# Your task
Copy the items verbatim, beginning with the line that contains "How do I perform: Toggle" and continuing through the line that contains "Looking at the screenshot, I should (x=1041, y=251).".

# Raw records
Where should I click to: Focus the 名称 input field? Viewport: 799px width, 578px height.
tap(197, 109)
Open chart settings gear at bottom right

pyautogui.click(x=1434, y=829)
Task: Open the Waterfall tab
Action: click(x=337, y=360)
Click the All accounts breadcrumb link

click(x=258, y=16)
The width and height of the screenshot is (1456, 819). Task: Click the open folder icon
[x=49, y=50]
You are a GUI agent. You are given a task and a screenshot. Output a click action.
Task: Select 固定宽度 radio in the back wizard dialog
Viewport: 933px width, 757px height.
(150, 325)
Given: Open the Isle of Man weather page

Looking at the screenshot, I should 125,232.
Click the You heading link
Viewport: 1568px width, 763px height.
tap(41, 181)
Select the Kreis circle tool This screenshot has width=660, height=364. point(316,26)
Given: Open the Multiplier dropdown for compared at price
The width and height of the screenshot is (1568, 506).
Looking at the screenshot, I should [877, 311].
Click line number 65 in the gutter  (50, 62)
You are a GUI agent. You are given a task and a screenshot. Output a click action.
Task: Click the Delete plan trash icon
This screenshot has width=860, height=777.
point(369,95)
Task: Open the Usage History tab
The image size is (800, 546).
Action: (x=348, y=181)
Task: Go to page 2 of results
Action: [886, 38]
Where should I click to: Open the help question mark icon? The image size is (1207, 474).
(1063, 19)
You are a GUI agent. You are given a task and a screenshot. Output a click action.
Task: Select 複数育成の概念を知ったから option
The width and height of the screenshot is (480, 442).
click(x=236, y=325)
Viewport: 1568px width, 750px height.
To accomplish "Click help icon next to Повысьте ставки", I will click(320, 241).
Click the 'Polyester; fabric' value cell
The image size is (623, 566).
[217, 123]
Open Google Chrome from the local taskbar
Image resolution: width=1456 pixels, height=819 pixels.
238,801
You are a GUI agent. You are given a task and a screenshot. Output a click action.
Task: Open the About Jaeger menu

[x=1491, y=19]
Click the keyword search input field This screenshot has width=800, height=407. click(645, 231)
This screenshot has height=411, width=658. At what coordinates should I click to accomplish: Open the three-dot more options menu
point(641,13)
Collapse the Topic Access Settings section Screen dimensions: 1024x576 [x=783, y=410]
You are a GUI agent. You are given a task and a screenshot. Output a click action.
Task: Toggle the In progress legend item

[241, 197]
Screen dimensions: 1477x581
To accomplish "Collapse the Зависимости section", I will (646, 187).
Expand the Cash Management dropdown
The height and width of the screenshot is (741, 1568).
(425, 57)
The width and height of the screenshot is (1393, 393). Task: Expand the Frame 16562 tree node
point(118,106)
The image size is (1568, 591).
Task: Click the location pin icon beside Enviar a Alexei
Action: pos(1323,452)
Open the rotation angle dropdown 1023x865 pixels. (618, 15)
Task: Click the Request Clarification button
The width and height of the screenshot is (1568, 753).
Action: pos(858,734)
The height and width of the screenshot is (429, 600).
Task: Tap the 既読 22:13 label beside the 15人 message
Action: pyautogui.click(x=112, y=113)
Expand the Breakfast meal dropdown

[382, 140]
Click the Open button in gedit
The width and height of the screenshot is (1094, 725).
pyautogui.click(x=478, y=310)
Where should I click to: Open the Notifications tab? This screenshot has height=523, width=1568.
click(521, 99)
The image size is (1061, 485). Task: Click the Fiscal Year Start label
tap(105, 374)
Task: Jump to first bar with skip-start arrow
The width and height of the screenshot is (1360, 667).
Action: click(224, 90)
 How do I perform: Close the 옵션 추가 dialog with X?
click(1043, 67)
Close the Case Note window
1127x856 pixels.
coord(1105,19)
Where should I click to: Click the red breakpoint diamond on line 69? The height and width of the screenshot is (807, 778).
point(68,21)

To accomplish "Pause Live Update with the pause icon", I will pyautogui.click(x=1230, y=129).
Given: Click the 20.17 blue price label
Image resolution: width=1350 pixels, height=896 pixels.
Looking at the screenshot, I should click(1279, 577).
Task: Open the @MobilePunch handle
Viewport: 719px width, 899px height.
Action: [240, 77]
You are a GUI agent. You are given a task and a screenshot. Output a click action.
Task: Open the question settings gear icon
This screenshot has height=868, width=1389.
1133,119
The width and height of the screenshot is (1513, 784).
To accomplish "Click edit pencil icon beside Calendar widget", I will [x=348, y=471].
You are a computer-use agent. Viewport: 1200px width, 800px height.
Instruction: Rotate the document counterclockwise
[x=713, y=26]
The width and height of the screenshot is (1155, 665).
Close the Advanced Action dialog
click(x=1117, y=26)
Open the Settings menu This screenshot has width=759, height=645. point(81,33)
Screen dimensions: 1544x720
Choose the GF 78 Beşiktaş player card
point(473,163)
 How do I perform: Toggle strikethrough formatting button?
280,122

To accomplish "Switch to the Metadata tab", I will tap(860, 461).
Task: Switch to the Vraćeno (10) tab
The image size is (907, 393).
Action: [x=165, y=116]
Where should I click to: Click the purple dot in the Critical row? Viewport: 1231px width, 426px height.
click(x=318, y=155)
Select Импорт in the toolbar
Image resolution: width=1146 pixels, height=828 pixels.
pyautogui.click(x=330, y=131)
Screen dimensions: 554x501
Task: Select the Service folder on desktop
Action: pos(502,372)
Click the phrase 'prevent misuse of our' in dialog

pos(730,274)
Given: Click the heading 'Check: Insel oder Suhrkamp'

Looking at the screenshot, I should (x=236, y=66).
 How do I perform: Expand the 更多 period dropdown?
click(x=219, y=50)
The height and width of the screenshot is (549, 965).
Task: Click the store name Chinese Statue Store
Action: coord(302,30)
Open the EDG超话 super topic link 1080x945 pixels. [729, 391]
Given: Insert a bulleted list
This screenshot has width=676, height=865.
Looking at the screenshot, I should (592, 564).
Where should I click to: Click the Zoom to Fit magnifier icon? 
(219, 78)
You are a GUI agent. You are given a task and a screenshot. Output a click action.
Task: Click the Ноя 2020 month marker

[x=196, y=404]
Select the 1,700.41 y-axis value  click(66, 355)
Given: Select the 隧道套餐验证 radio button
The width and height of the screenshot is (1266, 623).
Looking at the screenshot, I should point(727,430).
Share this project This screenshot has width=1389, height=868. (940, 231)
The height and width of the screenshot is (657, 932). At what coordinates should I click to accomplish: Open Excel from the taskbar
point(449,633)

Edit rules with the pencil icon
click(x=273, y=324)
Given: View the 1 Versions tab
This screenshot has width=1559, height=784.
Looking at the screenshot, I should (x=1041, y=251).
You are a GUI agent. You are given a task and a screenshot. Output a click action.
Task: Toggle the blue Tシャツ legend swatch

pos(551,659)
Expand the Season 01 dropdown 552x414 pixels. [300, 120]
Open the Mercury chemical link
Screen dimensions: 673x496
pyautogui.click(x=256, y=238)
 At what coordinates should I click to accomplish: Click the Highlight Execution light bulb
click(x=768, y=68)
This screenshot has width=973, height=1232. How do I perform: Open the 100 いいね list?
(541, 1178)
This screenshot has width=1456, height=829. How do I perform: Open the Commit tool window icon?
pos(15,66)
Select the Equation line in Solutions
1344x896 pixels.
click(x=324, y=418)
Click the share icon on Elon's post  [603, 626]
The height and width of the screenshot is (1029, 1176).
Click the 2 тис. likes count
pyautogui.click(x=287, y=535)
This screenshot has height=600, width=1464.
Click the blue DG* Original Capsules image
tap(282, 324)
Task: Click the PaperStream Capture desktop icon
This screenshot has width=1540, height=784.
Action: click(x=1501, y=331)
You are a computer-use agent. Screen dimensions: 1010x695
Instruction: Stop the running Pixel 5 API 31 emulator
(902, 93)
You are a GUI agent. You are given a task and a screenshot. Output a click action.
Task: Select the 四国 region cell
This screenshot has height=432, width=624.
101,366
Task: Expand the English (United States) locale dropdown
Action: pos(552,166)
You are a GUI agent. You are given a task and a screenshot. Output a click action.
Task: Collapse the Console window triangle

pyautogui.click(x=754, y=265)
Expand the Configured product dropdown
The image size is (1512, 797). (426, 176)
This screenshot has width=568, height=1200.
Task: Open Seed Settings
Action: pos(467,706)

# Reply to the task
 How do I perform: Toggle strikethrough formatting button?
280,122

To accomplish "Switch to the Metadata tab", I will tap(860, 461).
Task: Switch to the Vraćeno (10) tab
The image size is (907, 393).
Action: [x=165, y=116]
Where should I click to: Click the purple dot in the Critical row? Viewport: 1231px width, 426px height.
click(x=318, y=155)
Select Импорт in the toolbar
Image resolution: width=1146 pixels, height=828 pixels.
pyautogui.click(x=330, y=131)
Screen dimensions: 554x501
Task: Select the Service folder on desktop
Action: pos(502,372)
Click the phrase 'prevent misuse of our' in dialog

pos(730,274)
Given: Click the heading 'Check: Insel oder Suhrkamp'

Looking at the screenshot, I should (x=236, y=66).
 How do I perform: Expand the 更多 period dropdown?
click(x=219, y=50)
The height and width of the screenshot is (549, 965).
Task: Click the store name Chinese Statue Store
Action: coord(302,30)
Open the EDG超话 super topic link 1080x945 pixels. [729, 391]
Given: Insert a bulleted list
This screenshot has width=676, height=865.
Looking at the screenshot, I should (592, 564).
Where should I click to: Click the Zoom to Fit magnifier icon? 
(219, 78)
You are a GUI agent. You are given a task and a screenshot. Output a click action.
Task: Click the Ноя 2020 month marker

[x=196, y=404]
Select the 1,700.41 y-axis value  click(66, 355)
Given: Select the 隧道套餐验证 radio button
The width and height of the screenshot is (1266, 623).
Looking at the screenshot, I should point(727,430).
Share this project This screenshot has width=1389, height=868. (940, 231)
The height and width of the screenshot is (657, 932). At what coordinates should I click to accomplish: Open Excel from the taskbar
point(449,633)

Edit rules with the pencil icon
click(x=273, y=324)
Given: View the 1 Versions tab
This screenshot has width=1559, height=784.
Looking at the screenshot, I should (x=1041, y=251).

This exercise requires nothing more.